Download the following files and upload them to your virtual terminal
Hp1.fasta (this file was used in the previous activity)
Hp2.fasta
Hp3.fasta

🚴 Exercise 1

In the previous activity you answered the following questions for the file Hp1.fasta.

a. How many records does Hp1.fasta have?

b. How many of those records are RxLR proteins?

c. How many of those records are cysteine-rich proteins?

d. How many of the RxLR proteins belong to the strain Emoy2?

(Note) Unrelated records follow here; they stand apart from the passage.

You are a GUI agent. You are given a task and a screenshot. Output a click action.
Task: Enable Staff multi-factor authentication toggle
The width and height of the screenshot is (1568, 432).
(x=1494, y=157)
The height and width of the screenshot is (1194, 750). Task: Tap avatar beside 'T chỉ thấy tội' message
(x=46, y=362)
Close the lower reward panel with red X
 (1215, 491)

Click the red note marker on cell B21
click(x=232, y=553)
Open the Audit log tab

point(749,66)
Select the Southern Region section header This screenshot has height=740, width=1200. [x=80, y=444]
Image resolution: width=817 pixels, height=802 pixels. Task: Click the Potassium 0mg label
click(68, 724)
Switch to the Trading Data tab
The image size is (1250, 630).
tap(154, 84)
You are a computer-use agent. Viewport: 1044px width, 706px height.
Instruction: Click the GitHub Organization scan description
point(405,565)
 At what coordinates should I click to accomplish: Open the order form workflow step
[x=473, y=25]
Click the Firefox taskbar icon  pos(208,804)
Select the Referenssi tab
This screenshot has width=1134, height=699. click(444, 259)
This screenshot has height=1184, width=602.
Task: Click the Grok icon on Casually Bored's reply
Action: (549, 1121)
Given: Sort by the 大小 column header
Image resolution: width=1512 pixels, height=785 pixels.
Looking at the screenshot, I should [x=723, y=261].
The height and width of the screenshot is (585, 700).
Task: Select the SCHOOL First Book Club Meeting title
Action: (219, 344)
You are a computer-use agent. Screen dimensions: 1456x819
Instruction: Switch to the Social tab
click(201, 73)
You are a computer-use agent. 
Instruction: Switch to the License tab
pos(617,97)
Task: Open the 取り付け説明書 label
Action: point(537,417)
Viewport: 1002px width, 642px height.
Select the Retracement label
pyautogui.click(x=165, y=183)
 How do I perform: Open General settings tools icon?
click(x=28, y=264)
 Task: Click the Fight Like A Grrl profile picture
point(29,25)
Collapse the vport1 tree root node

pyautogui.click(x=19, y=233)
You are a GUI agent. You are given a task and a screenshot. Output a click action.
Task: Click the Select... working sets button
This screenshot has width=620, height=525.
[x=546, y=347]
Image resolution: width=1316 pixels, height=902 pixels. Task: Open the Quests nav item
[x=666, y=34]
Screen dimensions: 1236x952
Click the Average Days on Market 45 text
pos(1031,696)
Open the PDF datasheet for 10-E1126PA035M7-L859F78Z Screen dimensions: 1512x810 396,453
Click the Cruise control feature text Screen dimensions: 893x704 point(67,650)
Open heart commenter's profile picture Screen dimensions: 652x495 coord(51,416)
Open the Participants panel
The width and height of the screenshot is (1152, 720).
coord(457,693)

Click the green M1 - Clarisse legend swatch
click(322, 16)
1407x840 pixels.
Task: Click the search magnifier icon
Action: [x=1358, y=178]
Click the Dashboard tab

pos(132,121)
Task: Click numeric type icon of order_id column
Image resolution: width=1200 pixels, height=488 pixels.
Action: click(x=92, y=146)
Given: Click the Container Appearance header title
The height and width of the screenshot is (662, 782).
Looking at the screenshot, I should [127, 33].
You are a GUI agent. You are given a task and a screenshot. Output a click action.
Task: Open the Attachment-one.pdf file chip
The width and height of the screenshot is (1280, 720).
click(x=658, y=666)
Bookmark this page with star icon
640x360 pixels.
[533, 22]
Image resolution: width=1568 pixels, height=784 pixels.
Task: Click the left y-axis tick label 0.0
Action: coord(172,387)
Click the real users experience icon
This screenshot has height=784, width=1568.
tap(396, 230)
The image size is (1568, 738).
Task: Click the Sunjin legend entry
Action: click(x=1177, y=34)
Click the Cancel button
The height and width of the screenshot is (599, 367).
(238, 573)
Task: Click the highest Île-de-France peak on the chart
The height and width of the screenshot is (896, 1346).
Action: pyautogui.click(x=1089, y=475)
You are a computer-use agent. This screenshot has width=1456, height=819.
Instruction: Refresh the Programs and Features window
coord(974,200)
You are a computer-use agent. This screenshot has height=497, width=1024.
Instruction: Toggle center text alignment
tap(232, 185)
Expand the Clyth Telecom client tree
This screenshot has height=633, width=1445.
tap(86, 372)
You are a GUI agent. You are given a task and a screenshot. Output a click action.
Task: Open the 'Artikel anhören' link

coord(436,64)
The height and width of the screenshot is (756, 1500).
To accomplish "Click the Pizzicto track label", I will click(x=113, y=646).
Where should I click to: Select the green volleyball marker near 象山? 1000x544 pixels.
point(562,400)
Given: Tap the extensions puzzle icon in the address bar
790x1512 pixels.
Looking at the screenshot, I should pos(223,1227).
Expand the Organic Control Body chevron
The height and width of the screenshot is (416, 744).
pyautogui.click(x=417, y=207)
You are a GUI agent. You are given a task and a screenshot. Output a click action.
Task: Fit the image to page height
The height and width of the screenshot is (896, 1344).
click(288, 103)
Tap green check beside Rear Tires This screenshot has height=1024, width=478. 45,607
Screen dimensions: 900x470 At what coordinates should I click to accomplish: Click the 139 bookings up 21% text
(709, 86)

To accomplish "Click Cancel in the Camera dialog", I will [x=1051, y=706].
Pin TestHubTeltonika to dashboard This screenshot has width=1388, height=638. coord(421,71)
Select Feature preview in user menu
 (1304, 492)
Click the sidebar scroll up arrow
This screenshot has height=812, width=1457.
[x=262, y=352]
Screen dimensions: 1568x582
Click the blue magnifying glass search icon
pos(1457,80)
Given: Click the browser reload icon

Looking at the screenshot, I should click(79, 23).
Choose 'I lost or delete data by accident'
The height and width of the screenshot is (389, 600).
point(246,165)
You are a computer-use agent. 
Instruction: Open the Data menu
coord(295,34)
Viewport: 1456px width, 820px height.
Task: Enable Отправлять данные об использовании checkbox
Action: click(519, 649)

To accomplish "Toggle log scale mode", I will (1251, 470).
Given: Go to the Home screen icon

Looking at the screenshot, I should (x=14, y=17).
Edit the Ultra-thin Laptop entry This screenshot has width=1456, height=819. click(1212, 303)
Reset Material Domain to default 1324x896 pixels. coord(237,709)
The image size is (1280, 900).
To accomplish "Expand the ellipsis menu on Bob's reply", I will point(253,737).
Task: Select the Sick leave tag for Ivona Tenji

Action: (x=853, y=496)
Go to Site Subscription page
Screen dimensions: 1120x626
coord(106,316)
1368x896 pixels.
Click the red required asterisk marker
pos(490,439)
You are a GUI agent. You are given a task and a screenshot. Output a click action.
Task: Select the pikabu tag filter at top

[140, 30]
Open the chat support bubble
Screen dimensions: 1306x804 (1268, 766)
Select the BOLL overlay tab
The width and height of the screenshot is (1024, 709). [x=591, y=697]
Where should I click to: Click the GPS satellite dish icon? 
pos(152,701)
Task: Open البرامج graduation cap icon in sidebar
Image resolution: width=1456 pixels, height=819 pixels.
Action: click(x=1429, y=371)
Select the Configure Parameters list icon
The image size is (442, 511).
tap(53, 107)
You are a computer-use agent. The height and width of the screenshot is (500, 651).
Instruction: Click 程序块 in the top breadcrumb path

  1. Now, create a Bash script called Hp1_yourname.sh that answers the previous questions. Make sure it uses at least one variable.

🚴 Exercise 2

  1. Make a copy of your script with the name Hploop_yourname.sh and modify it so it iterates over the files Hp1.fasta, Hp2.fasta, and Hp3.fasta to answer the questions of exercise 1.

🚴 Exercise 3

  1. If you have access to an HPC cluster or remote server and you have your user name and password it is time to practice uploading your script from exercise 2 to the HPC cluster to your home directory via scp. Connect to the cluster with ssh to verify your file is there.

🚴 Exercise 4

We have performed homology searches using BLAST with the scaffolds of a recently sequenced genome of a phytopathogenic nematode against the chromosomes of the model organism Caenorhabditis elegans. We have 6 tabular BLAST results files. Each one containing the sequences that are similar [hits] to each one of C.elegans chromosomes.

blastnCeChr1.tab
blastnCeChr2.tab
blastnCeChr3.tab
blastnCeChr4.tab
blastnCeChr5.tab
blastnCeChrX.tab

We want to know how many hits has each scaffold got to each one of the chromosomes. The scaffolds are indicated in the first column and the chromosomes in the second one. To answer this question we have to count for each scaffold (there are 5 scaffolds) how many times each chromosome appears in the same line.

  1. Write a Bash script that tells you how many hits has each scaffold got for each chromosome (each file contains a different chromosome).

  2. Again if you have access to an HPC cluster try to upload your file.


Thanks for completing this activity!